##### DATASET RECORDS
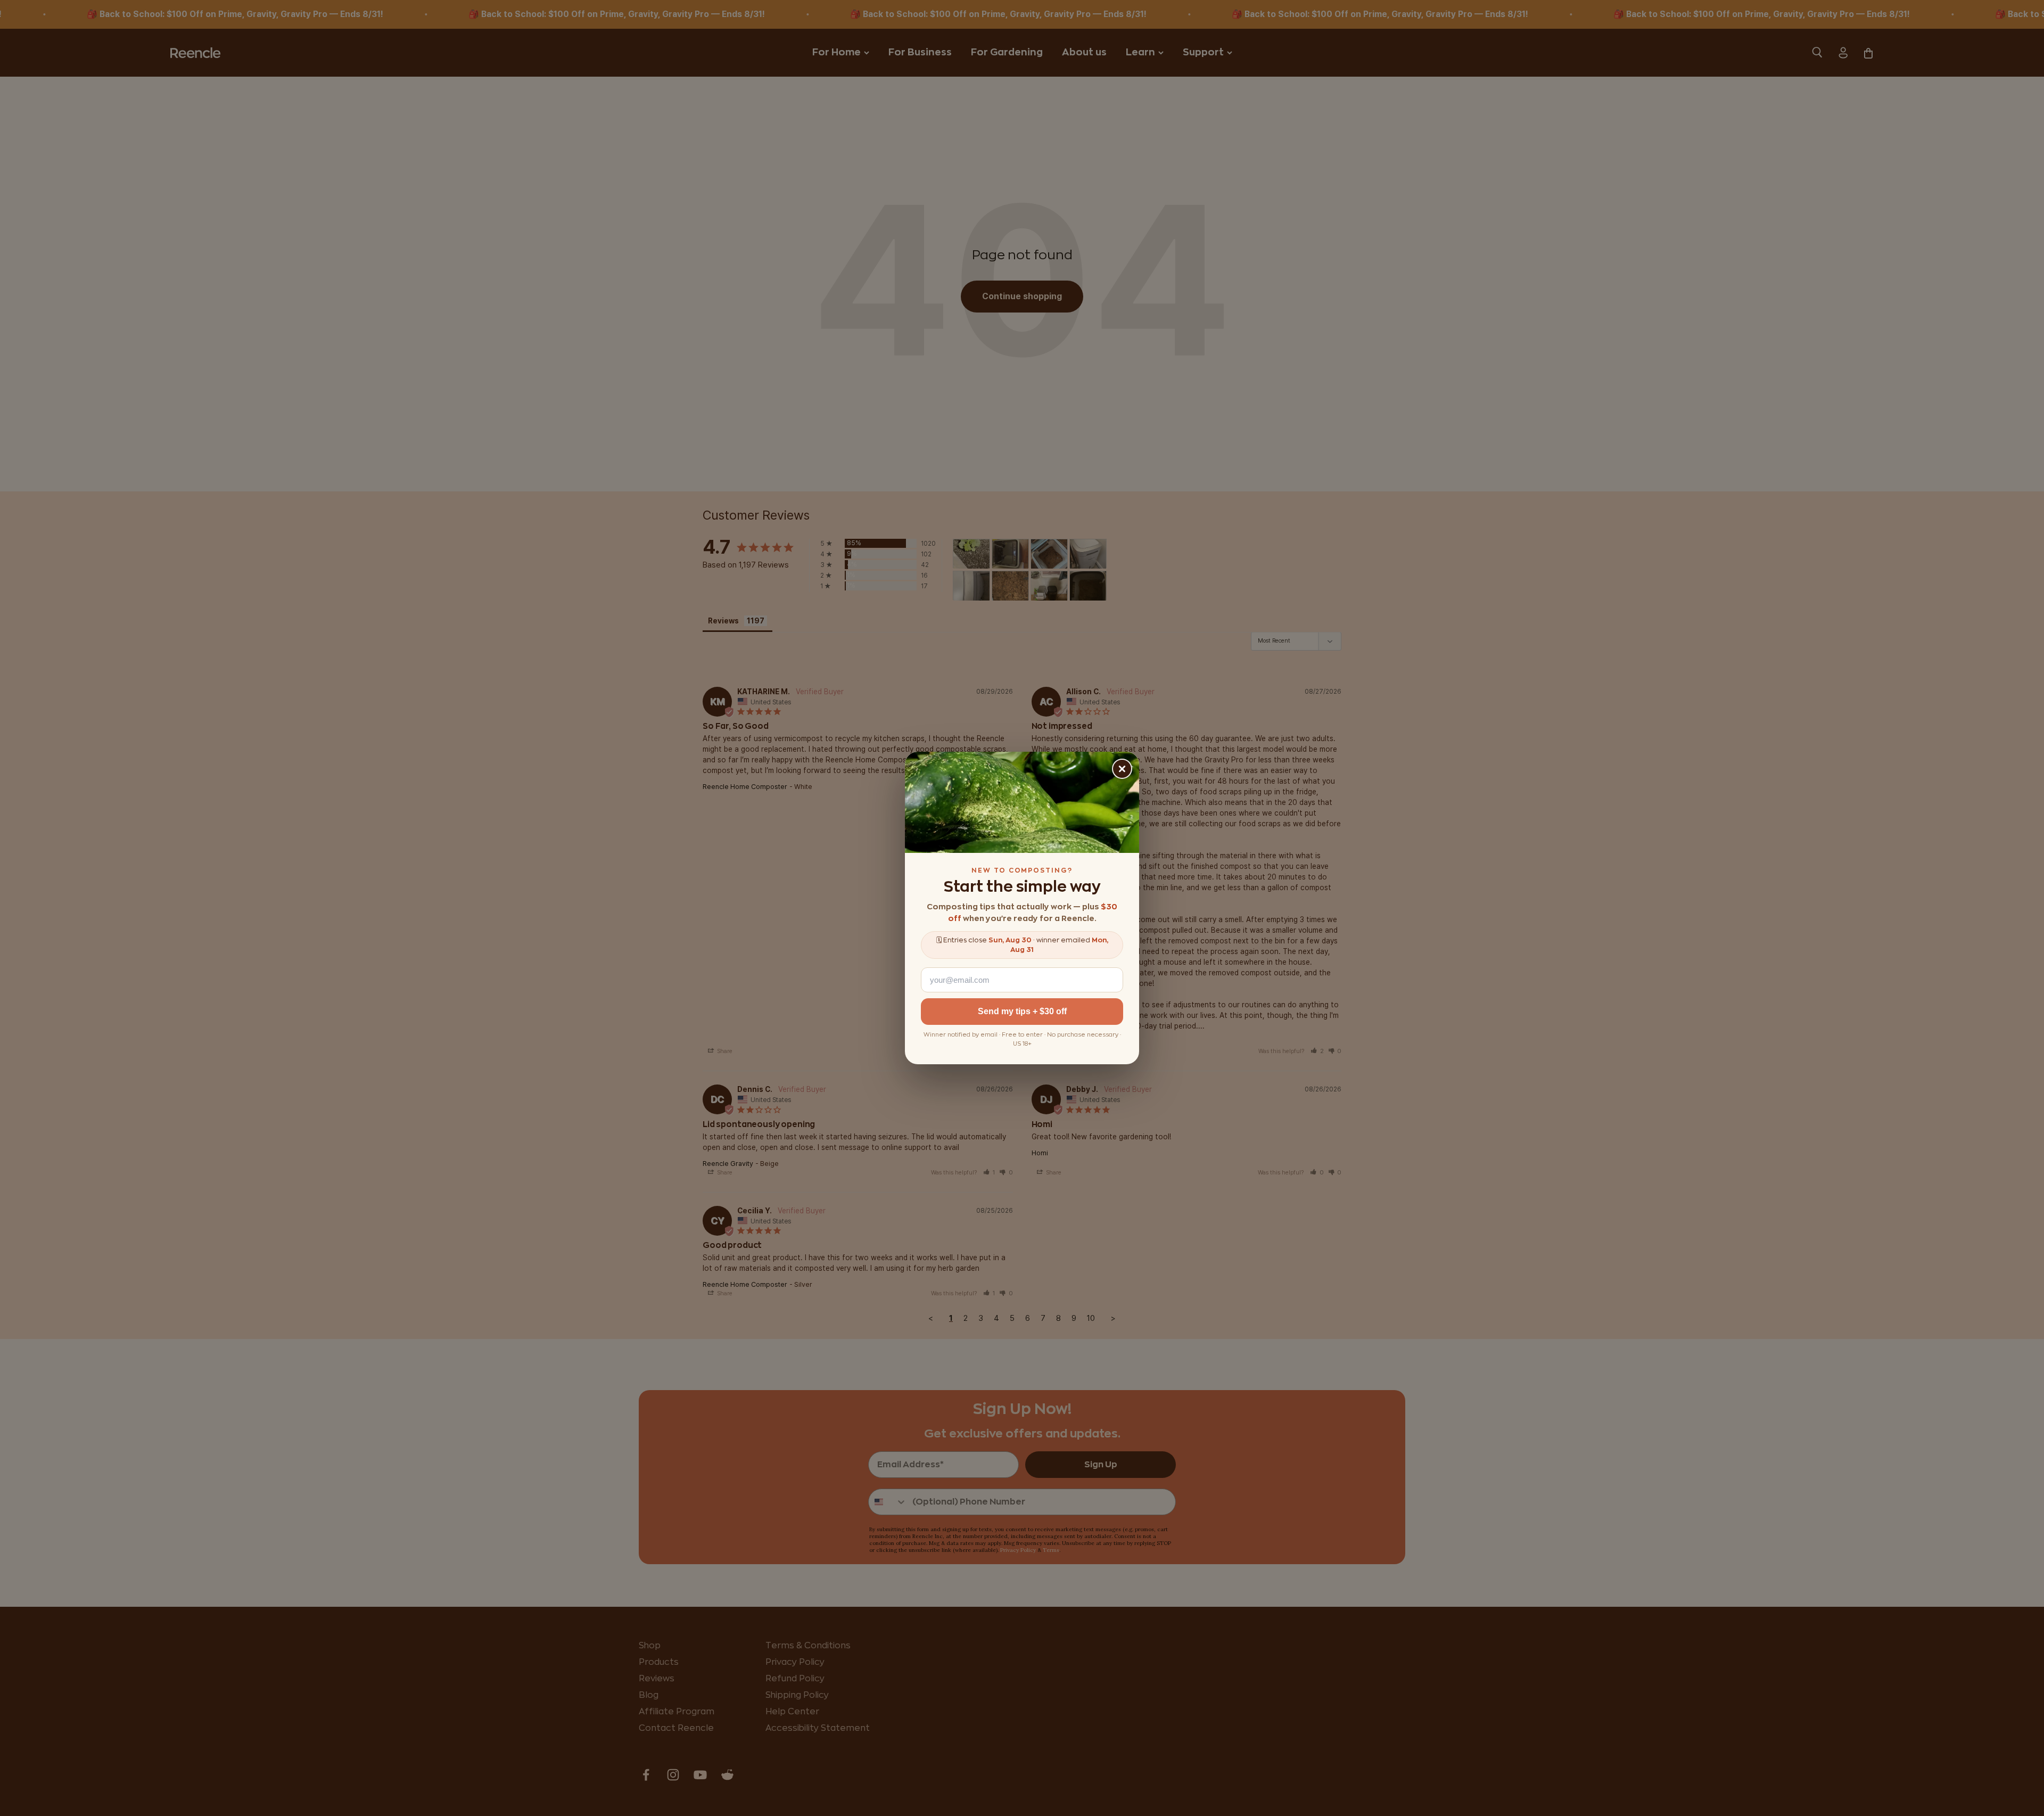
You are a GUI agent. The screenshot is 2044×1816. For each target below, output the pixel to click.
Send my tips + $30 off (1022, 1011)
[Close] (1122, 769)
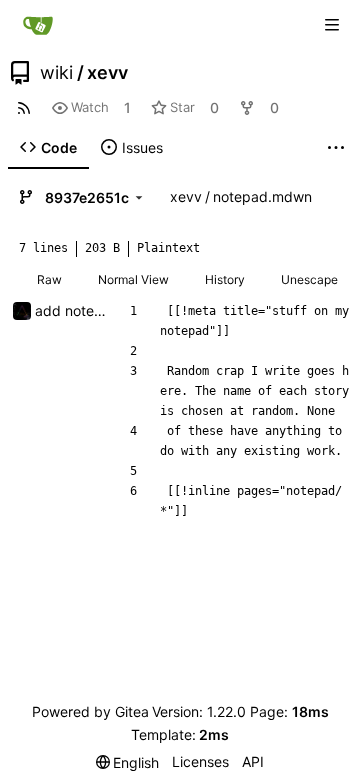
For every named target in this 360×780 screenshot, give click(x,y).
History (225, 279)
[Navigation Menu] (332, 25)
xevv (107, 73)
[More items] (336, 148)
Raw (49, 279)
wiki (56, 73)
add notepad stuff (94, 310)
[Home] (38, 25)
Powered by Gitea (90, 711)
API (253, 761)
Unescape (309, 279)
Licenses (200, 761)
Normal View (133, 279)
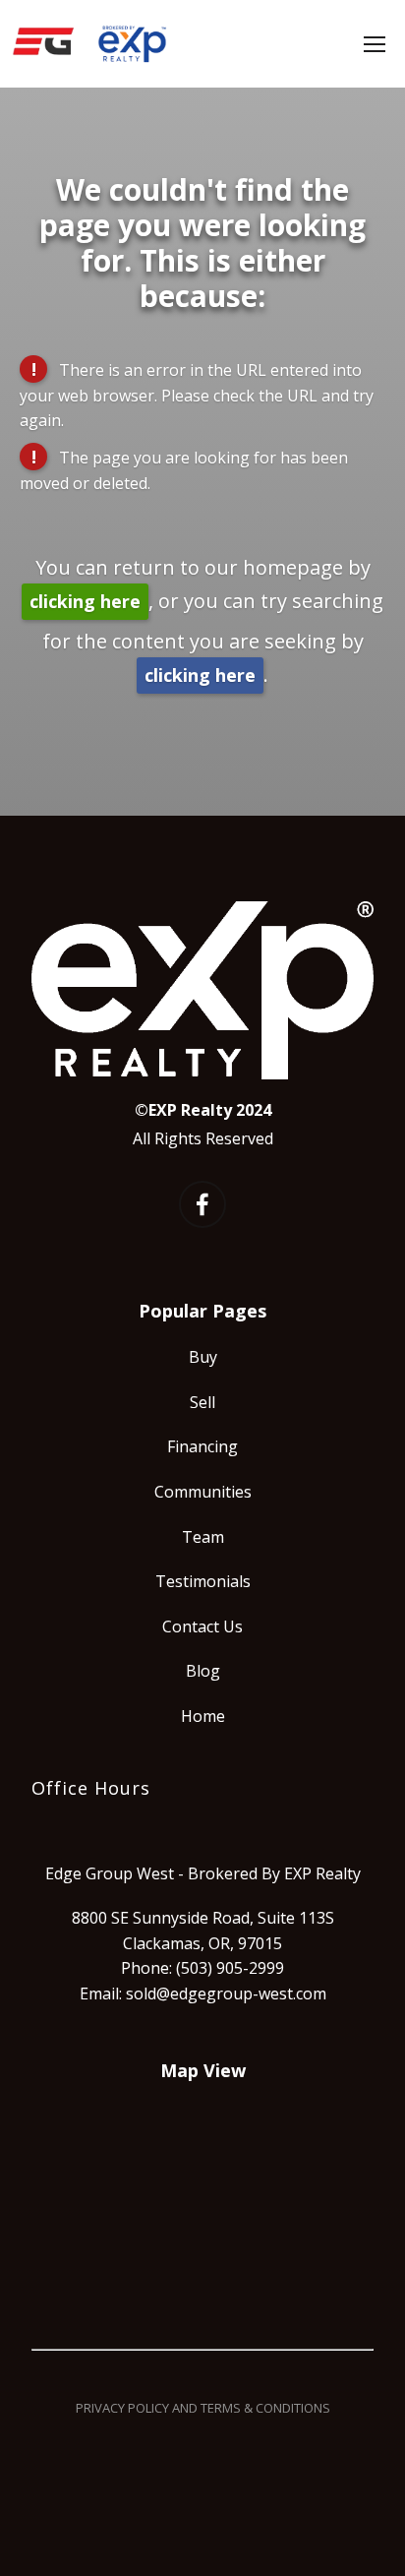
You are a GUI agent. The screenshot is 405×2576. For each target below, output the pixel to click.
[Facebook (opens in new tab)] (202, 1204)
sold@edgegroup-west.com (226, 1993)
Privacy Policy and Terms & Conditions (203, 2408)
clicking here (85, 601)
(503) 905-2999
##########
THE TASK:
Only an exact copy of the lines from the top of the entries through the line with "History (225, 279)", both included, should be given, with all pictures omitted.

SOLUTION FOR THIS EXERCISE:
You are a GUI agent. The screenshot is 2044×1816. For each target below, output the pixel to click.
Send my tips + $30 off (1022, 1011)
[Close] (1122, 769)
For every named target in this 360×780 screenshot, give click(x,y).
History (225, 279)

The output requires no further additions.